Regius Keeper of the Royal Botanic Garden Edinburgh
- In office 1999 – 20 December 2013
- Preceded by: David S. Ingram
- Succeeded by: Simon Milne

Personal details
- Education: University of Reading

= Stephen Blackmore =

British botanist

Stephen Blackmore CBE FRSE FRSB FLS (born 30 July 1952) is a British botanist, who was educated at St. George's School, Hong Kong and the University of Reading where he completed his PhD in 1976 on the "Palynology and Systematics of the Cichorieae". He was elected a fellow of the Linnean Society of London in 1976. He then worked at the Royal Society of London’s Research Station on Aldabra Atoll in the Indian Ocean before being appointed Lecturer in Biology and Head of the National Herbarium and Botanic Garden at the University of Malawi. In 1980, he was appointed Head of Palynology at Natural History Museum in London and from 1990 to 1999 served there as Keeper of Botany. In 1985 he organized, together with Keith Ferguson, the Linnean Society symposium "Pollen and Spores: Form and Function" and in 1990, together with Susan Barnes, "Pollen and Spores: Patterns of Diversification". He was the 15th Regius Keeper of the Royal Botanic Garden Edinburgh from 1999 until 20 December 2013, and was appointed His Majesty's Botanist in Scotland in 2010.
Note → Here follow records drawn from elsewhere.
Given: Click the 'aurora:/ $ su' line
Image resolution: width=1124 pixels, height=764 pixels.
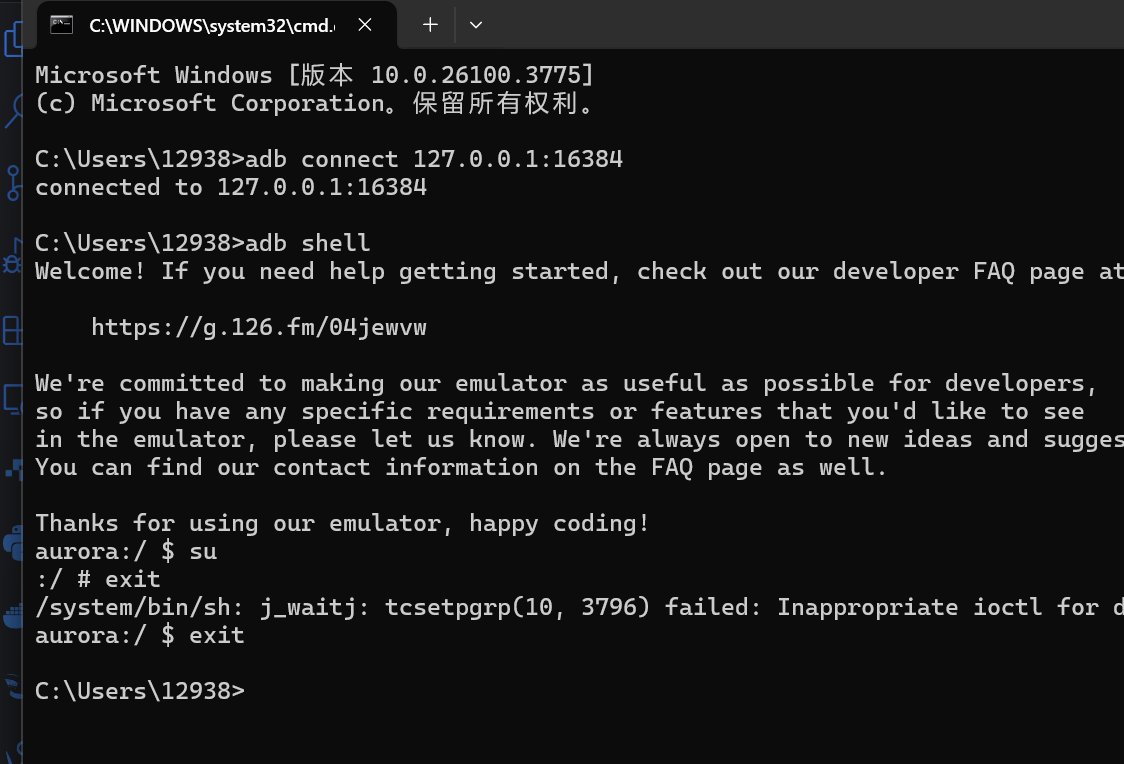Looking at the screenshot, I should pos(126,551).
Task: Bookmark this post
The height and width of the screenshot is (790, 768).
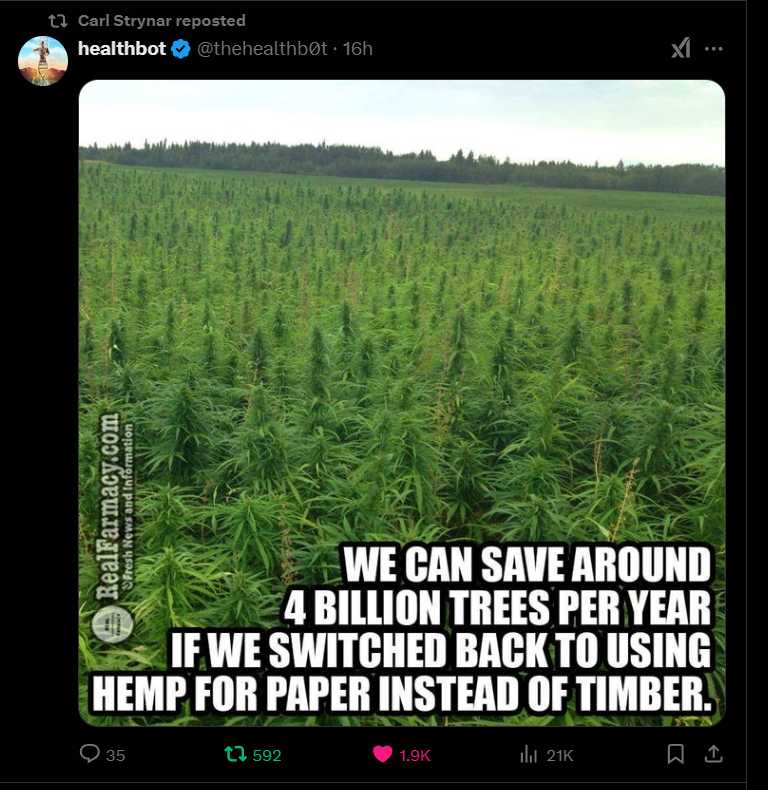Action: [675, 754]
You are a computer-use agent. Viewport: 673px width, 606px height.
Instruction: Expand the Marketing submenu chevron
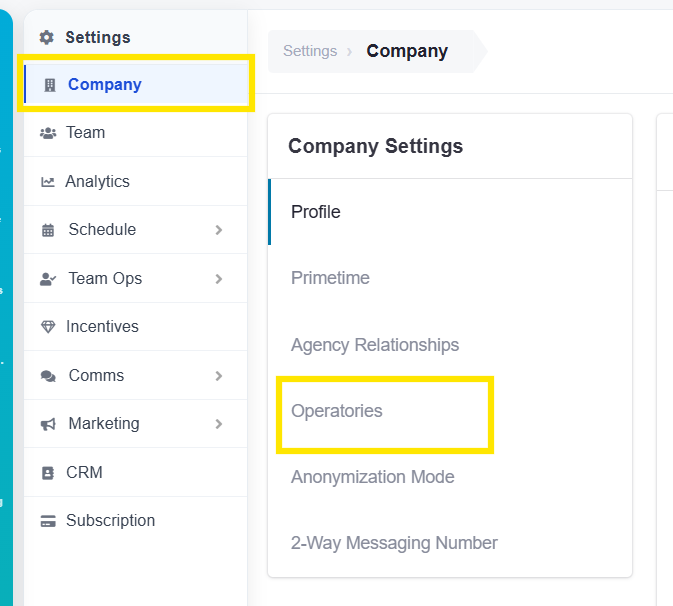point(219,424)
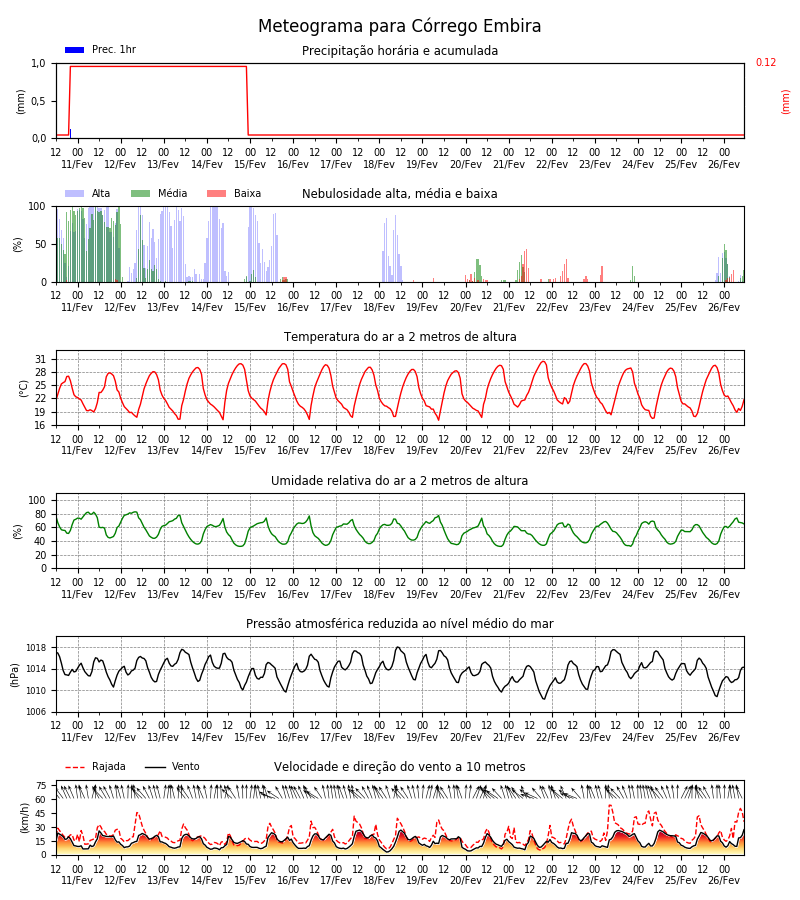
Task: Click the black Vento legend line
Action: point(155,767)
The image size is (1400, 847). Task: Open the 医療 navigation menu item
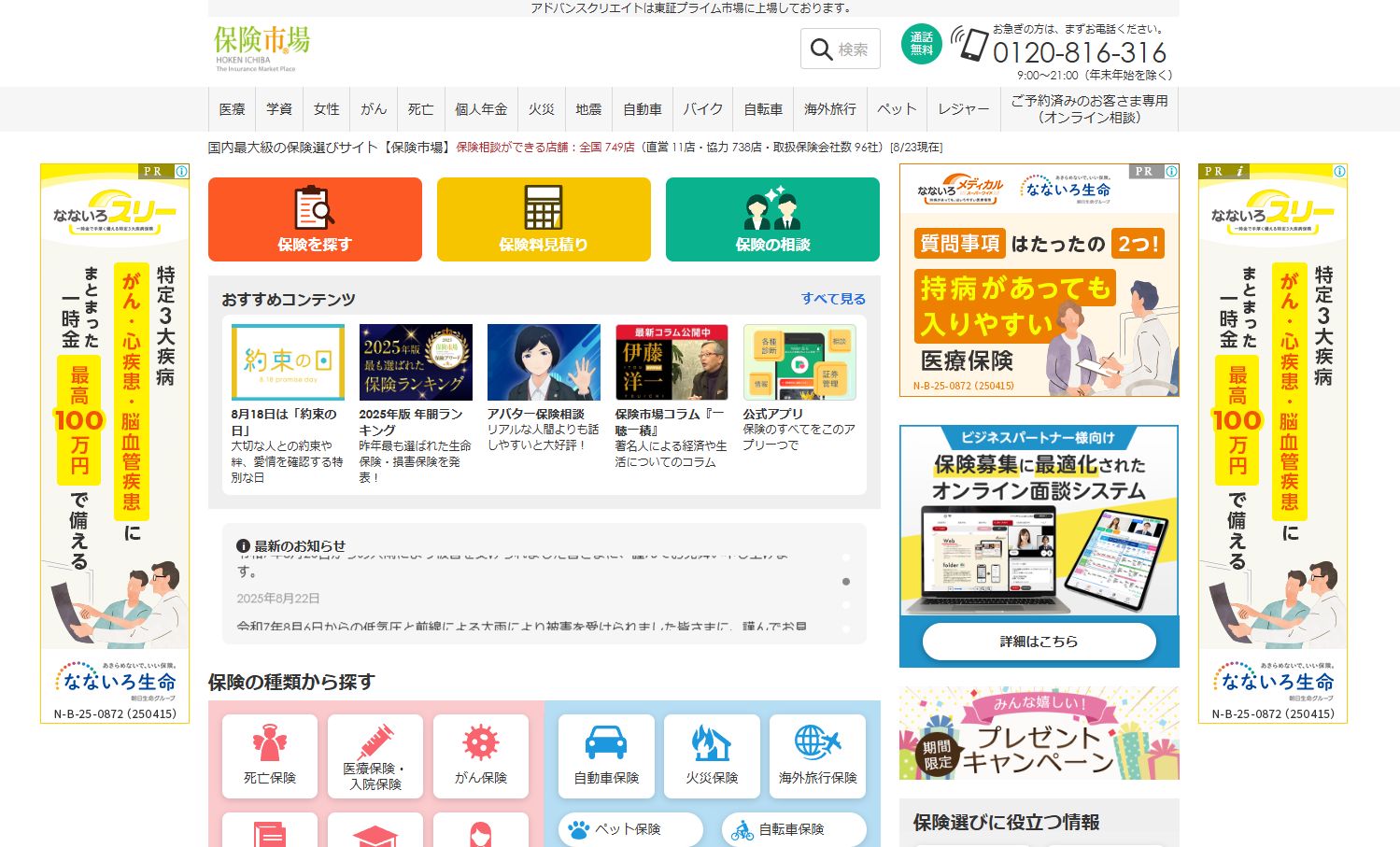point(233,109)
Blackmore has received three awards from the Linnean Society of London: the Trail-Crisp Medal Award in 1987; the Bicentenary Medal of the Linnean Society in 1992; and the Linnean Medal in 2012. The Royal Caledonian Horticultural Society awarded him the Scottish Horticultural Medal in 2008, and the Royal Horticultural Society presented him the Victoria Medal of Honour in 2012. In the 2011 New Year Honours list he was appointed a CBE for "services to plant conservation".

In 2013 Blackmore was appointed Chairman of the Darwin Expert Committee of the Darwin Initiative and, since 2014, he has also been Chairman of Botanic Gardens Conservation International. He served on the board of the Seychelles Islands Foundation from 1997 until 2022.